- [Aim of the exercise] Please set down the whole listing again, precisely.

- [The data]
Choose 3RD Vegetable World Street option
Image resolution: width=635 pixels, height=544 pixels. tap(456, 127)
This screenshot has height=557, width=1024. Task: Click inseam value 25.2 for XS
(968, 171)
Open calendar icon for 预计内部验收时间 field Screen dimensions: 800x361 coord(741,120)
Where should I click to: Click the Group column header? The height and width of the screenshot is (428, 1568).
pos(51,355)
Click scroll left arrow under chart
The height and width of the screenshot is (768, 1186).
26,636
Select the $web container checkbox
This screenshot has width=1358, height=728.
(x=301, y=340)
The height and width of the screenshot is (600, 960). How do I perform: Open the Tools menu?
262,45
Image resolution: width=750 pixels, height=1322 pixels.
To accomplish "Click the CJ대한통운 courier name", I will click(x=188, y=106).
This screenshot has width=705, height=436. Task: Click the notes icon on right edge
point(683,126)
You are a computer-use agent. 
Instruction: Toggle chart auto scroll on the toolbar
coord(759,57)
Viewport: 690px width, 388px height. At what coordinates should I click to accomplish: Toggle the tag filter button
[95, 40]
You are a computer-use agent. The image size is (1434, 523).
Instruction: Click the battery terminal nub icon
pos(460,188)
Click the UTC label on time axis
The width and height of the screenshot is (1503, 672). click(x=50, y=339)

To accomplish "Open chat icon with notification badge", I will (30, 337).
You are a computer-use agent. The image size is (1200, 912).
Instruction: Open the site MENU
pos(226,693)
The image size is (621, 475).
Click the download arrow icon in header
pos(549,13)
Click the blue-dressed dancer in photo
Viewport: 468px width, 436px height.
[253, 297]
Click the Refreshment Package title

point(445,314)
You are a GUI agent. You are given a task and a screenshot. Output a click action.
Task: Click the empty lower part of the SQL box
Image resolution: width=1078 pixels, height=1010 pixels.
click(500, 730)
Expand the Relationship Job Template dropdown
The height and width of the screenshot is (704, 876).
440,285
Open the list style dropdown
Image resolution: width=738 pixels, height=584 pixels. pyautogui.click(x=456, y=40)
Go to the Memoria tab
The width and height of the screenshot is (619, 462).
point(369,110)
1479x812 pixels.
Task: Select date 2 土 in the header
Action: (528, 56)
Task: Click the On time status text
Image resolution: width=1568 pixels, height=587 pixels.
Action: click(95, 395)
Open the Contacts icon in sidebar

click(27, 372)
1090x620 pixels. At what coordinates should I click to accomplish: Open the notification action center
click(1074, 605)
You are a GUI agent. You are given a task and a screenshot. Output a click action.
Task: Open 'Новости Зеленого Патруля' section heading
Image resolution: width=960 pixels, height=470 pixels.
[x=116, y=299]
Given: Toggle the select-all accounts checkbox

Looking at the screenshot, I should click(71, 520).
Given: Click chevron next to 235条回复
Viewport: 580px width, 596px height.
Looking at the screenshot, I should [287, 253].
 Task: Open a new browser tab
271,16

- [Problem solution]
Choose 3RD Vegetable World Street option
Image resolution: width=635 pixels, height=544 pixels. tap(456, 127)
This screenshot has height=557, width=1024. Task: Click inseam value 25.2 for XS
(968, 171)
Open calendar icon for 预计内部验收时间 field Screen dimensions: 800x361 coord(741,120)
Where should I click to: Click the Group column header? The height and width of the screenshot is (428, 1568).
pos(51,355)
Click scroll left arrow under chart
The height and width of the screenshot is (768, 1186).
26,636
Select the $web container checkbox
This screenshot has width=1358, height=728.
(x=301, y=340)
The height and width of the screenshot is (600, 960). How do I perform: Open the Tools menu?
262,45
Image resolution: width=750 pixels, height=1322 pixels.
To accomplish "Click the CJ대한통운 courier name", I will click(x=188, y=106).
This screenshot has width=705, height=436. Task: Click the notes icon on right edge
point(683,126)
You are a computer-use agent. 
Instruction: Toggle chart auto scroll on the toolbar
coord(759,57)
Viewport: 690px width, 388px height. At what coordinates should I click to accomplish: Toggle the tag filter button
[95, 40]
You are a computer-use agent. The image size is (1434, 523).
Instruction: Click the battery terminal nub icon
pos(460,188)
Click the UTC label on time axis
The width and height of the screenshot is (1503, 672). click(x=50, y=339)

To accomplish "Open chat icon with notification badge", I will (30, 337).
You are a computer-use agent. The image size is (1200, 912).
Instruction: Open the site MENU
pos(226,693)
The image size is (621, 475).
Click the download arrow icon in header
pos(549,13)
Click the blue-dressed dancer in photo
Viewport: 468px width, 436px height.
[253, 297]
Click the Refreshment Package title

point(445,314)
You are a GUI agent. You are given a task and a screenshot. Output a click action.
Task: Click the empty lower part of the SQL box
Image resolution: width=1078 pixels, height=1010 pixels.
click(500, 730)
Expand the Relationship Job Template dropdown
The height and width of the screenshot is (704, 876).
440,285
Open the list style dropdown
Image resolution: width=738 pixels, height=584 pixels. pyautogui.click(x=456, y=40)
Go to the Memoria tab
The width and height of the screenshot is (619, 462).
point(369,110)
1479x812 pixels.
Task: Select date 2 土 in the header
Action: (528, 56)
Task: Click the On time status text
Image resolution: width=1568 pixels, height=587 pixels.
Action: click(95, 395)
Open the Contacts icon in sidebar

click(27, 372)
1090x620 pixels. At what coordinates should I click to accomplish: Open the notification action center
click(1074, 605)
You are a GUI agent. You are given a task and a screenshot. Output a click action.
Task: Open 'Новости Зеленого Патруля' section heading
Image resolution: width=960 pixels, height=470 pixels.
[x=116, y=299]
Given: Toggle the select-all accounts checkbox

Looking at the screenshot, I should click(71, 520).
Given: Click chevron next to 235条回复
Viewport: 580px width, 596px height.
Looking at the screenshot, I should [287, 253].
 Task: Open a new browser tab
271,16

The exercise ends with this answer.